▶ **WORK TO BE COMPLETED**: Repeat the following records line for line, with no changes.

(Word and element location data)
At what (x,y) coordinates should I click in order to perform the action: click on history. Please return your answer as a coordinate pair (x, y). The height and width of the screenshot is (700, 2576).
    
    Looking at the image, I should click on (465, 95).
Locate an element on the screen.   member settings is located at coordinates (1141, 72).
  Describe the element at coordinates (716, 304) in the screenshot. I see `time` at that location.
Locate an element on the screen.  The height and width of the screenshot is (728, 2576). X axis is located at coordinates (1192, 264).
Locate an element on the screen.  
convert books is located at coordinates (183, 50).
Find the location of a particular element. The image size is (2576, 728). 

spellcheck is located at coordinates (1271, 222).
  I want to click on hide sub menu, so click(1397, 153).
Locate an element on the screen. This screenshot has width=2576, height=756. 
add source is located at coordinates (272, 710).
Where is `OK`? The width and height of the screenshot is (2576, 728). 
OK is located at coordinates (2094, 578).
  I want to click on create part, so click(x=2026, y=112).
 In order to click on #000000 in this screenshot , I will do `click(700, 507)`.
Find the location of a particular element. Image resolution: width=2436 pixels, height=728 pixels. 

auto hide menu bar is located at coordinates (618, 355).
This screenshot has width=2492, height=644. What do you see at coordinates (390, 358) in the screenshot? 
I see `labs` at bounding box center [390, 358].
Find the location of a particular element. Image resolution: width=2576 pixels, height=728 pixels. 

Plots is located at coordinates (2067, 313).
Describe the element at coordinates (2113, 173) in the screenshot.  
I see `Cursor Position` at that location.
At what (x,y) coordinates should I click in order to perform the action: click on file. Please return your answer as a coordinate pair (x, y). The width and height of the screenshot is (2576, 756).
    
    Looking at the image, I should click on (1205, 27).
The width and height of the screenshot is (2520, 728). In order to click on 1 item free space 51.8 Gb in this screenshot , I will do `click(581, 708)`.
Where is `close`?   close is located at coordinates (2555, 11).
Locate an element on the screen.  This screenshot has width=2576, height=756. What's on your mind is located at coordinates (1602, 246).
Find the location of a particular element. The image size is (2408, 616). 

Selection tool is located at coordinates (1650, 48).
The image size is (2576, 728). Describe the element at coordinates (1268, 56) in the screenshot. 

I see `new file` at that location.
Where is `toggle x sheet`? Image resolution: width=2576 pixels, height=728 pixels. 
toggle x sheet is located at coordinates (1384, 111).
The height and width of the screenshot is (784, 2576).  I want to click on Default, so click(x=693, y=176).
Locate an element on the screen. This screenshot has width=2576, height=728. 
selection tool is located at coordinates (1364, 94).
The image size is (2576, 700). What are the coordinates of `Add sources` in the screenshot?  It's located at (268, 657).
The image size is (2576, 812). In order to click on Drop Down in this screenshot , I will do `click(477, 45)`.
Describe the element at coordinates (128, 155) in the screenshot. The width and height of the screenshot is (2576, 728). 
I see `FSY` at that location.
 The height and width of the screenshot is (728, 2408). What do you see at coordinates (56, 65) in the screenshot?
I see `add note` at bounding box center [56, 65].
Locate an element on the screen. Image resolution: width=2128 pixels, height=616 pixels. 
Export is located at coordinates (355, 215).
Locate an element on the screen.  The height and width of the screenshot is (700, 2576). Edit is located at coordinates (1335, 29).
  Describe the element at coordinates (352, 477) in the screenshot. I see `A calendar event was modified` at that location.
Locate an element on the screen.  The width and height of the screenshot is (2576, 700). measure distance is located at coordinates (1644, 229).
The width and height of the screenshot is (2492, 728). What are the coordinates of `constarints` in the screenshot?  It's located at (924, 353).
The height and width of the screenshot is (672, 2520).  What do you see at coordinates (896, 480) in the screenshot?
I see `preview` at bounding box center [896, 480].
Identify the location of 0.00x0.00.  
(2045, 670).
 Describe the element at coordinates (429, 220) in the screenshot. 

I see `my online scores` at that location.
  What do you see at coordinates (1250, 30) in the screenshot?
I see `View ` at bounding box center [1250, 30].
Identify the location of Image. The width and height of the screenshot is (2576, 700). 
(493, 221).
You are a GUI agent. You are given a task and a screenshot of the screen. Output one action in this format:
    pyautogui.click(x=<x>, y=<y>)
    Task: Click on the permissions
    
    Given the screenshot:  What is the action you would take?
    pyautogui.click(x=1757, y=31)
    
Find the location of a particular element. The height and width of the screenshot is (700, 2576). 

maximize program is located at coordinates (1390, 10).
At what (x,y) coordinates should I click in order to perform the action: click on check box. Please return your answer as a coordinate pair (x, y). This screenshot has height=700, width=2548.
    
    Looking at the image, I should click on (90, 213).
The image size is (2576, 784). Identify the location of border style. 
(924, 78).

▶ **EXERCISE OUTPUT**:
At what (x,y) coordinates should I click in order to perform the action: click on history. Please return your answer as a coordinate pair (x, y). The height and width of the screenshot is (700, 2576).
    
    Looking at the image, I should click on (465, 95).
Locate an element on the screen.   member settings is located at coordinates (1141, 72).
  Describe the element at coordinates (716, 304) in the screenshot. I see `time` at that location.
Locate an element on the screen.  The height and width of the screenshot is (728, 2576). X axis is located at coordinates (1192, 264).
Locate an element on the screen.  
convert books is located at coordinates (183, 50).
Find the location of a particular element. The image size is (2576, 728). 

spellcheck is located at coordinates (1271, 222).
  I want to click on hide sub menu, so click(1397, 153).
Locate an element on the screen. This screenshot has width=2576, height=756. 
add source is located at coordinates (272, 710).
Where is `OK`? The width and height of the screenshot is (2576, 728). 
OK is located at coordinates (2094, 578).
  I want to click on create part, so click(x=2026, y=112).
 In order to click on #000000 in this screenshot , I will do `click(700, 507)`.
Find the location of a particular element. Image resolution: width=2436 pixels, height=728 pixels. 

auto hide menu bar is located at coordinates (618, 355).
This screenshot has width=2492, height=644. What do you see at coordinates (390, 358) in the screenshot? 
I see `labs` at bounding box center [390, 358].
Find the location of a particular element. Image resolution: width=2576 pixels, height=728 pixels. 

Plots is located at coordinates (2067, 313).
Describe the element at coordinates (2113, 173) in the screenshot.  
I see `Cursor Position` at that location.
At what (x,y) coordinates should I click in order to perform the action: click on file. Please return your answer as a coordinate pair (x, y). The width and height of the screenshot is (2576, 756).
    
    Looking at the image, I should click on (1205, 27).
The width and height of the screenshot is (2520, 728). In order to click on 1 item free space 51.8 Gb in this screenshot , I will do `click(581, 708)`.
Where is `close`?   close is located at coordinates (2555, 11).
Locate an element on the screen.  This screenshot has width=2576, height=756. What's on your mind is located at coordinates (1602, 246).
Find the location of a particular element. The image size is (2408, 616). 

Selection tool is located at coordinates (1650, 48).
The image size is (2576, 728). Describe the element at coordinates (1268, 56) in the screenshot. 

I see `new file` at that location.
Where is `toggle x sheet`? Image resolution: width=2576 pixels, height=728 pixels. 
toggle x sheet is located at coordinates (1384, 111).
The height and width of the screenshot is (784, 2576).  I want to click on Default, so click(x=693, y=176).
Locate an element on the screen. This screenshot has width=2576, height=728. 
selection tool is located at coordinates (1364, 94).
The image size is (2576, 700). What are the coordinates of `Add sources` in the screenshot?  It's located at (268, 657).
The image size is (2576, 812). In order to click on Drop Down in this screenshot , I will do `click(477, 45)`.
Describe the element at coordinates (128, 155) in the screenshot. The width and height of the screenshot is (2576, 728). 
I see `FSY` at that location.
 The height and width of the screenshot is (728, 2408). What do you see at coordinates (56, 65) in the screenshot?
I see `add note` at bounding box center [56, 65].
Locate an element on the screen. Image resolution: width=2128 pixels, height=616 pixels. 
Export is located at coordinates (355, 215).
Locate an element on the screen.  The height and width of the screenshot is (700, 2576). Edit is located at coordinates (1335, 29).
  Describe the element at coordinates (352, 477) in the screenshot. I see `A calendar event was modified` at that location.
Locate an element on the screen.  The width and height of the screenshot is (2576, 700). measure distance is located at coordinates (1644, 229).
The width and height of the screenshot is (2492, 728). What are the coordinates of `constarints` in the screenshot?  It's located at (924, 353).
The height and width of the screenshot is (672, 2520).  What do you see at coordinates (896, 480) in the screenshot?
I see `preview` at bounding box center [896, 480].
Identify the location of 0.00x0.00.  
(2045, 670).
 Describe the element at coordinates (429, 220) in the screenshot. 

I see `my online scores` at that location.
  What do you see at coordinates (1250, 30) in the screenshot?
I see `View ` at bounding box center [1250, 30].
Identify the location of Image. The width and height of the screenshot is (2576, 700). 
(493, 221).
You are a GUI agent. You are given a task and a screenshot of the screen. Output one action in this format:
    pyautogui.click(x=<x>, y=<y>)
    Task: Click on the permissions
    
    Given the screenshot:  What is the action you would take?
    pyautogui.click(x=1757, y=31)
    
Find the location of a particular element. The height and width of the screenshot is (700, 2576). 

maximize program is located at coordinates (1390, 10).
At what (x,y) coordinates should I click in order to perform the action: click on check box. Please return your answer as a coordinate pair (x, y). This screenshot has height=700, width=2548.
    
    Looking at the image, I should click on (90, 213).
The image size is (2576, 784). Identify the location of border style. 
(924, 78).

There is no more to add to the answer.